> _Task to complete_
Please transcribe the records precisely; pictures stay out of your copy.

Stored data
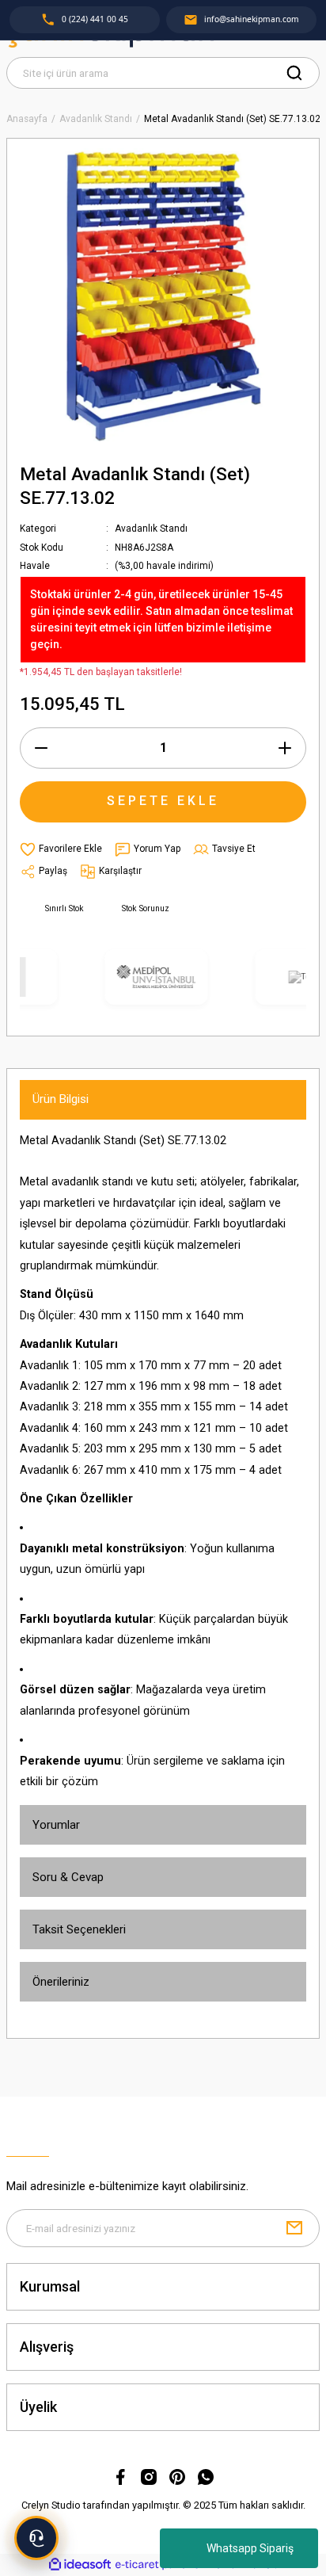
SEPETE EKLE (163, 800)
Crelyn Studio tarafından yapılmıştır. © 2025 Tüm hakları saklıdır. (163, 2505)
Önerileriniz (60, 1982)
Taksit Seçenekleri (79, 1929)
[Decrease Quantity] (41, 748)
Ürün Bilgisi (60, 1099)
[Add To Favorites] (61, 849)
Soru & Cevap (68, 1877)
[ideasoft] (80, 2565)
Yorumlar (56, 1825)
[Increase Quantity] (284, 748)
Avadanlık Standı (151, 528)
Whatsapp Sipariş (250, 2548)
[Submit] (294, 2228)
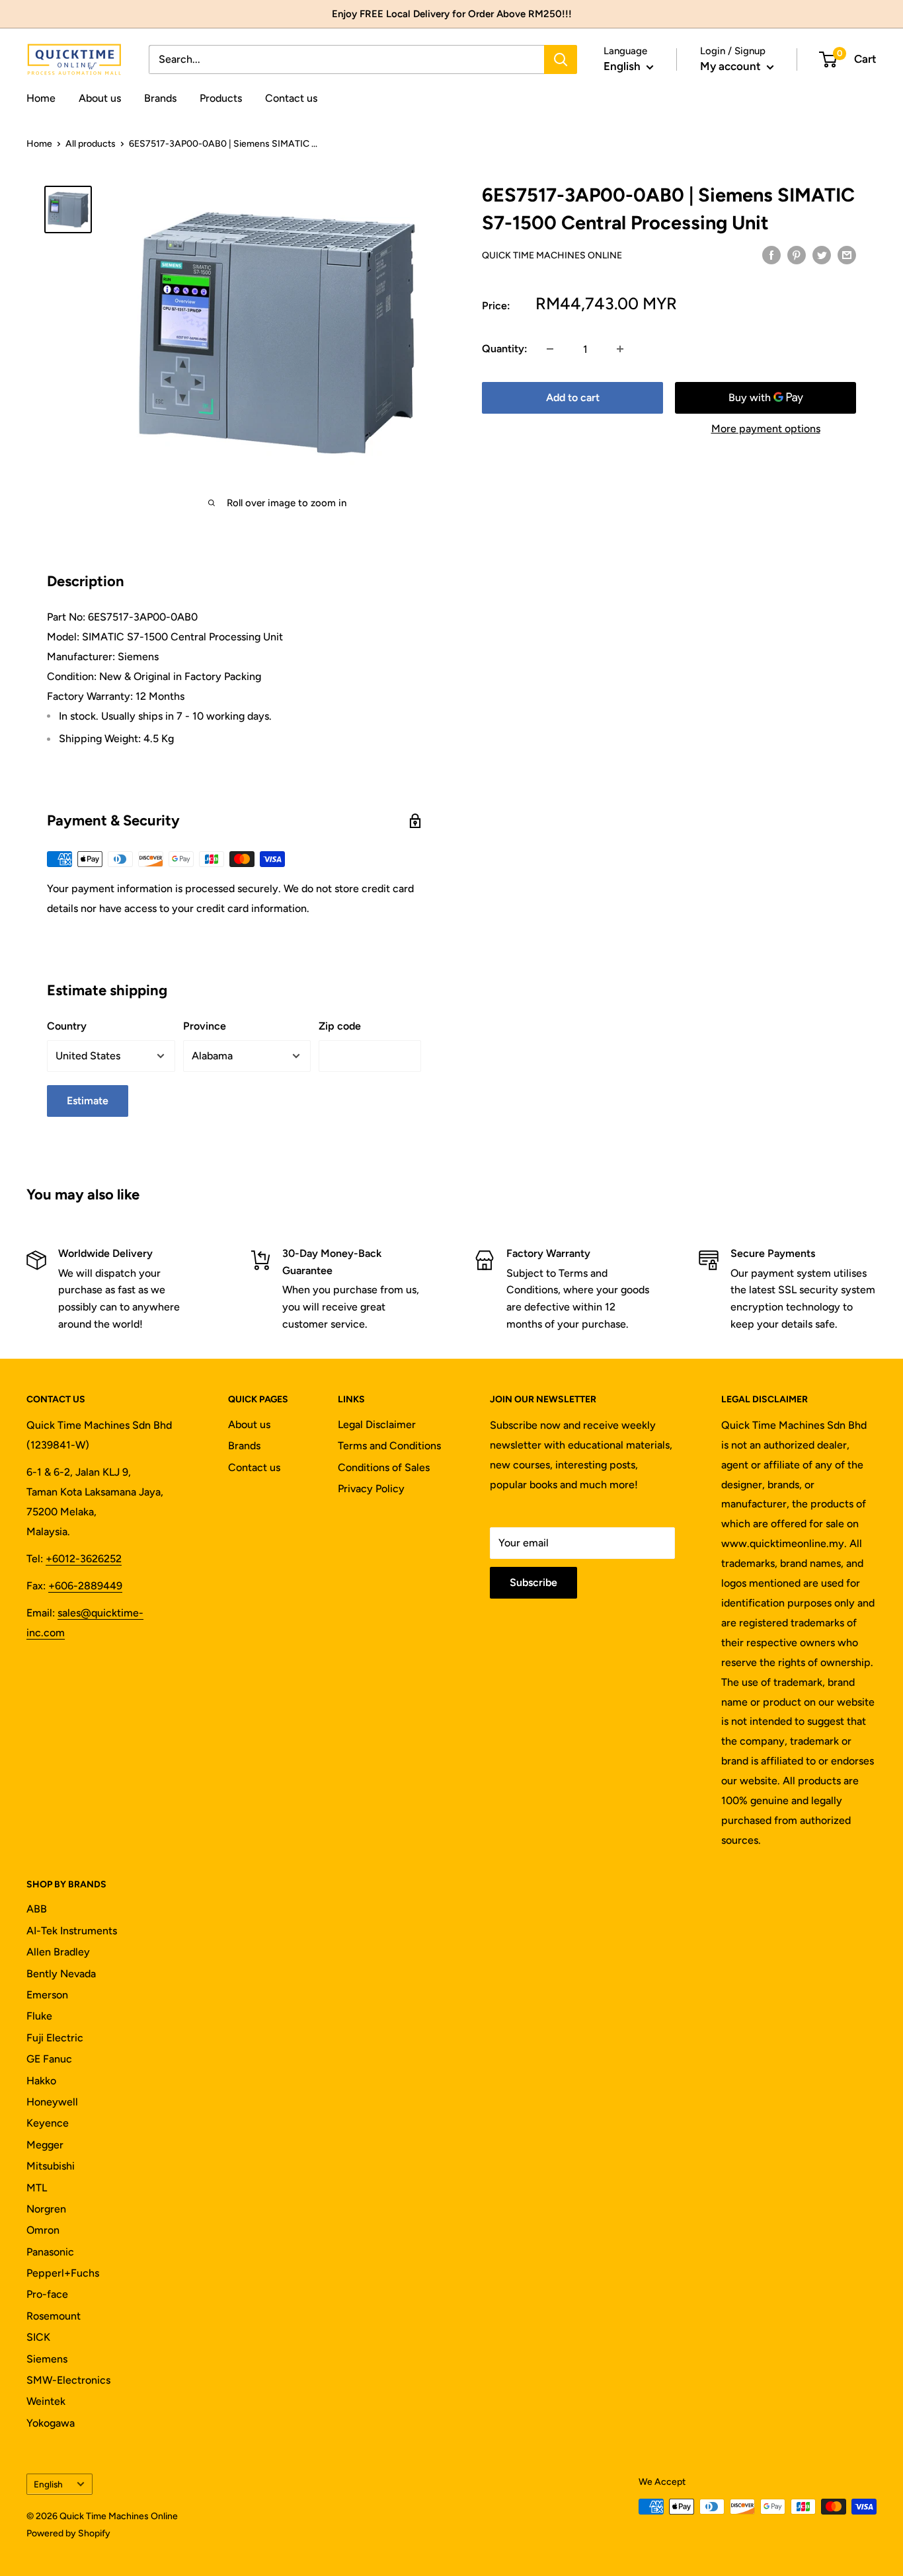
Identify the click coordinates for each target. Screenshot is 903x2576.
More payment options (765, 428)
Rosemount (53, 2316)
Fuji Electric (54, 2037)
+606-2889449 (85, 1585)
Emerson (47, 1995)
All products (90, 143)
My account (732, 66)
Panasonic (50, 2252)
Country (67, 1026)
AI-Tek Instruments (71, 1930)
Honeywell (52, 2102)
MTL (36, 2187)
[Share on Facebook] (771, 254)
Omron (42, 2230)
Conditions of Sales (384, 1467)
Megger (44, 2145)
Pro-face (47, 2294)
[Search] (560, 59)
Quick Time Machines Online (552, 255)
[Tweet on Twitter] (821, 254)
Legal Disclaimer (377, 1424)
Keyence (47, 2123)
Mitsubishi (50, 2166)
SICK (38, 2337)
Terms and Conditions (389, 1445)
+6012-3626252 (84, 1558)
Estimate (87, 1100)
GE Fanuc (49, 2059)
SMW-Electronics (68, 2380)
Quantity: (505, 348)
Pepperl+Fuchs (62, 2273)
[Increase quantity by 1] (620, 349)
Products (221, 98)
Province (204, 1026)
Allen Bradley (58, 1952)
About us (100, 98)
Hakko (41, 2080)
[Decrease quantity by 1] (550, 349)
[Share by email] (847, 254)
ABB (36, 1909)
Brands (160, 98)
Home (41, 98)
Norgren (46, 2209)
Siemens (46, 2359)
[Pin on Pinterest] (796, 254)
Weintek (45, 2401)
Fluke (39, 2016)
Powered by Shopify (68, 2533)
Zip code (340, 1026)
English (48, 2484)
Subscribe (533, 1582)
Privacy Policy (371, 1488)
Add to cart (573, 397)
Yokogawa (50, 2423)
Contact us (291, 98)
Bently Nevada (61, 1973)
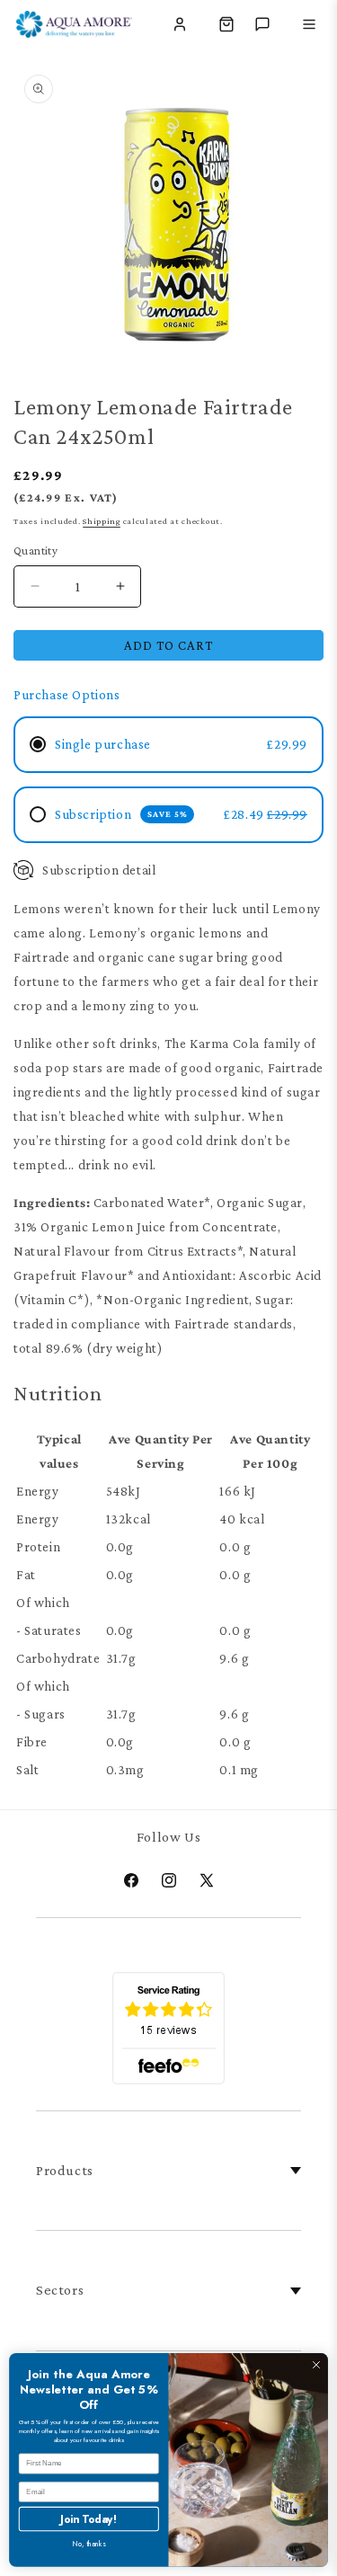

> _Answer for this exercise_
SEPETE EKLE (163, 800)
Crelyn Studio tarafından yapılmıştır. © 2025 Tüm hakları saklıdır. (163, 2505)
Önerileriniz (60, 1982)
Taksit Seçenekleri (79, 1929)
[Decrease Quantity] (41, 748)
Ürün Bilgisi (60, 1099)
[Add To Favorites] (61, 849)
Soru & Cevap (68, 1877)
[ideasoft] (80, 2565)
Yorumlar (56, 1825)
[Increase Quantity] (284, 748)
Avadanlık Standı (151, 528)
Whatsapp Sipariş (250, 2548)
[Submit] (294, 2228)
Identify the click coordinates for each target. Screenshot is 903x2576.
More payment options (765, 428)
Rosemount (53, 2316)
Fuji Electric (54, 2037)
+606-2889449 (85, 1585)
Emerson (47, 1995)
All products (90, 143)
My account (732, 66)
Panasonic (50, 2252)
Country (67, 1026)
AI-Tek Instruments (71, 1930)
Honeywell (52, 2102)
MTL (36, 2187)
[Share on Facebook] (771, 254)
Omron (42, 2230)
Conditions of Sales (384, 1467)
Megger (44, 2145)
Pro-face (47, 2294)
[Search] (560, 59)
Quick Time Machines Online (552, 255)
[Tweet on Twitter] (821, 254)
Legal Disclaimer (377, 1424)
Keyence (47, 2123)
Mitsubishi (50, 2166)
SICK (38, 2337)
Terms and Conditions (389, 1445)
+6012-3626252 (84, 1558)
Estimate (87, 1100)
GE Fanuc (49, 2059)
SMW-Electronics (68, 2380)
Quantity: (505, 348)
Pepperl+Fuchs (62, 2273)
[Increase quantity by 1] (620, 349)
Products (221, 98)
Province (204, 1026)
Allen Bradley (58, 1952)
About us (100, 98)
Hakko (41, 2080)
[Decrease quantity by 1] (550, 349)
[Share by email] (847, 254)
ABB (36, 1909)
Brands (160, 98)
Home (41, 98)
Norgren (46, 2209)
Siemens (46, 2359)
[Pin on Pinterest] (796, 254)
Weintek (45, 2401)
Fluke (39, 2016)
Powered by Shopify (68, 2533)
Zip code (340, 1026)
English (48, 2484)
Subscribe (533, 1582)
Privacy Policy (371, 1488)
Add to cart (573, 397)
Yokogawa (50, 2423)
Contact us (291, 98)
Bently Nevada (61, 1973)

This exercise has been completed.